Tuesday, August 7th, 2007
Blackhat and Defcon are now officially in history books! Nate and I had the opportunity to catch up with lots of old friends, as well as make a few new friends in the security world. Nate and I were lucky enough to get a speaking spot at DEFCON (which was AWESOME) and I’ll be posting the slides and demos on the site within the next few days.
I had a lot of questions about the specifics of the Flash demo I finished with during my DEFCON talk.
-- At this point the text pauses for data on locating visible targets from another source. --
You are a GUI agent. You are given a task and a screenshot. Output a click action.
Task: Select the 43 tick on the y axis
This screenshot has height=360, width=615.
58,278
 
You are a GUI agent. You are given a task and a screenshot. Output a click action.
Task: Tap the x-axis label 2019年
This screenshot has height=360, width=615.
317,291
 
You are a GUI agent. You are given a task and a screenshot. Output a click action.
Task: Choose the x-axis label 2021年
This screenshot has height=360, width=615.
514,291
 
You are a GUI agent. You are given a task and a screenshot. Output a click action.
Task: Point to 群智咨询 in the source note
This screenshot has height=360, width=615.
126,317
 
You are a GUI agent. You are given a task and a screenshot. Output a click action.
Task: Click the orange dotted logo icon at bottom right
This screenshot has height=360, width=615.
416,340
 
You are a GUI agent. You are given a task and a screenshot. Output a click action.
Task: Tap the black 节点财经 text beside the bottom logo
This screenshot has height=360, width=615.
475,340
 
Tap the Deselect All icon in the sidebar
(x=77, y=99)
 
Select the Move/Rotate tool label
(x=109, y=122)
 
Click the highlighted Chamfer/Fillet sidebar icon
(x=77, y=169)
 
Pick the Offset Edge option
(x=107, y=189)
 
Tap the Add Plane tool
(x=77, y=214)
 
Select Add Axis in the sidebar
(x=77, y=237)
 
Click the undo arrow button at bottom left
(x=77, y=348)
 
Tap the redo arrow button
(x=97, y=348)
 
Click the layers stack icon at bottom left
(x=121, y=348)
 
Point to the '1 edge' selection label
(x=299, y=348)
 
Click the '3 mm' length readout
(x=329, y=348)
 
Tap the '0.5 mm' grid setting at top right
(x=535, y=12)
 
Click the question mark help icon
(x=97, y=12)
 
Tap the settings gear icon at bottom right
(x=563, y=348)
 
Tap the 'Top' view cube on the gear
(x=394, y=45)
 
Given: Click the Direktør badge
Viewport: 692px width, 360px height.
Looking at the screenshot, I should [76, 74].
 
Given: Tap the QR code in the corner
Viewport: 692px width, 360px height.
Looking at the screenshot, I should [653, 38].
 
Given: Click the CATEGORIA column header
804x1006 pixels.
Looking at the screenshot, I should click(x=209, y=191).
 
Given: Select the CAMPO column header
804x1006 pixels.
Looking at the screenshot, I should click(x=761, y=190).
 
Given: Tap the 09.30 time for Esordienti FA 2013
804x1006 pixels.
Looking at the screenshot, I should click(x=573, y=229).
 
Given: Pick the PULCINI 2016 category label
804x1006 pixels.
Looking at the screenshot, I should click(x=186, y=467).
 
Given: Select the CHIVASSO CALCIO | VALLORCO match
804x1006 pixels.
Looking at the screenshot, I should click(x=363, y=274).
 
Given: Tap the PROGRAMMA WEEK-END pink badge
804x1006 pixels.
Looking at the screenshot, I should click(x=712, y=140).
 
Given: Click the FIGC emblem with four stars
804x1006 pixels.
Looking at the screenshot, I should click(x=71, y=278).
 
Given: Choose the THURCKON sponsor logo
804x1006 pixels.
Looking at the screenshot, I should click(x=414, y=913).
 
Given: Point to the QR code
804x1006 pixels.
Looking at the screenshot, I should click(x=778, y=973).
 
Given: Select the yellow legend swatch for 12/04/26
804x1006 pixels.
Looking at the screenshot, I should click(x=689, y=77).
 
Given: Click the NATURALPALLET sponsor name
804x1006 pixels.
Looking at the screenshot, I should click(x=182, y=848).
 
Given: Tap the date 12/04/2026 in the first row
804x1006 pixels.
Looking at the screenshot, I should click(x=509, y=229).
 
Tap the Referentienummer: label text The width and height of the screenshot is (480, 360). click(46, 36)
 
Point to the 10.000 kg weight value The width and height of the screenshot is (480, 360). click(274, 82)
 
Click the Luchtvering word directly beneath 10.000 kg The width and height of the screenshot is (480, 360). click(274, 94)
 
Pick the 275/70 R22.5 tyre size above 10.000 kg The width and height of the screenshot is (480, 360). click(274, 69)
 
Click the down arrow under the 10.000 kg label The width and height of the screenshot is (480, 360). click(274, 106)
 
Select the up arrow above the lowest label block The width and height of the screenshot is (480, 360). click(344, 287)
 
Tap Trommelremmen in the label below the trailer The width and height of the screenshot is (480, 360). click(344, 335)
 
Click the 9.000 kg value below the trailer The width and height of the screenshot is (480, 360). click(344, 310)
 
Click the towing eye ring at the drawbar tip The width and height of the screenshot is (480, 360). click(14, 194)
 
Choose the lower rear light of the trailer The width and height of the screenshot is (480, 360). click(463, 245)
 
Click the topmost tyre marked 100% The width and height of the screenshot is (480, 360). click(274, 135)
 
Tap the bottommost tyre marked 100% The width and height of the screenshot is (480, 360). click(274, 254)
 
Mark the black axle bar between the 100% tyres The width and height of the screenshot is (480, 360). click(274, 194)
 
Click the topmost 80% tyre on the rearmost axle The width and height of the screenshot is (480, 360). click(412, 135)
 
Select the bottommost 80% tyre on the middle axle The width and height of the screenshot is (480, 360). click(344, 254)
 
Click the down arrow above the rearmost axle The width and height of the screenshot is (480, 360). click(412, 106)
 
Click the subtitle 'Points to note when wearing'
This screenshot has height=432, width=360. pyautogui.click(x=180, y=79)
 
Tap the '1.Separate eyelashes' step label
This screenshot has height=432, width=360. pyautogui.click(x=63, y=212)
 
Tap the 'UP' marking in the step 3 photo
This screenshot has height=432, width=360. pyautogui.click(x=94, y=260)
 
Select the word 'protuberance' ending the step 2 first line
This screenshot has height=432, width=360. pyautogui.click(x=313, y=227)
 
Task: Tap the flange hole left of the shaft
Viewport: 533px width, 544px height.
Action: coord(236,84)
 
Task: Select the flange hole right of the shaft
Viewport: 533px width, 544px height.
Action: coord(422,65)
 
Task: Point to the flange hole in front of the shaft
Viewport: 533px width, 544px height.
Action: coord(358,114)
I’ll be putting up some PoCs on how to force well known web mail servers to take ownership of a custom Crossdomain.xml file, which could allow for crossdomain requests through flash applets (as demonstrated in the DEFCON demo).
We also had a lot of questions about URI exploitation. Nate and I should have some more examples coming soon… but in the meantime, any questions we didn’t get a chance to answer in Vegas can be sent to our email accounts.
I’ll be in and out for the next few days as I wrap up some forensics training, so my response may be a little slow. If anyone is interested in talking about forensics, shoot me an email.
Next up on the list for me is HITB Malaysia! It should be interesting as I’ll be showing how to pull off Anti-DNS Pinning in full blown Java Applets (JVM, not LiveConnect). It works with IE and no proxy is required!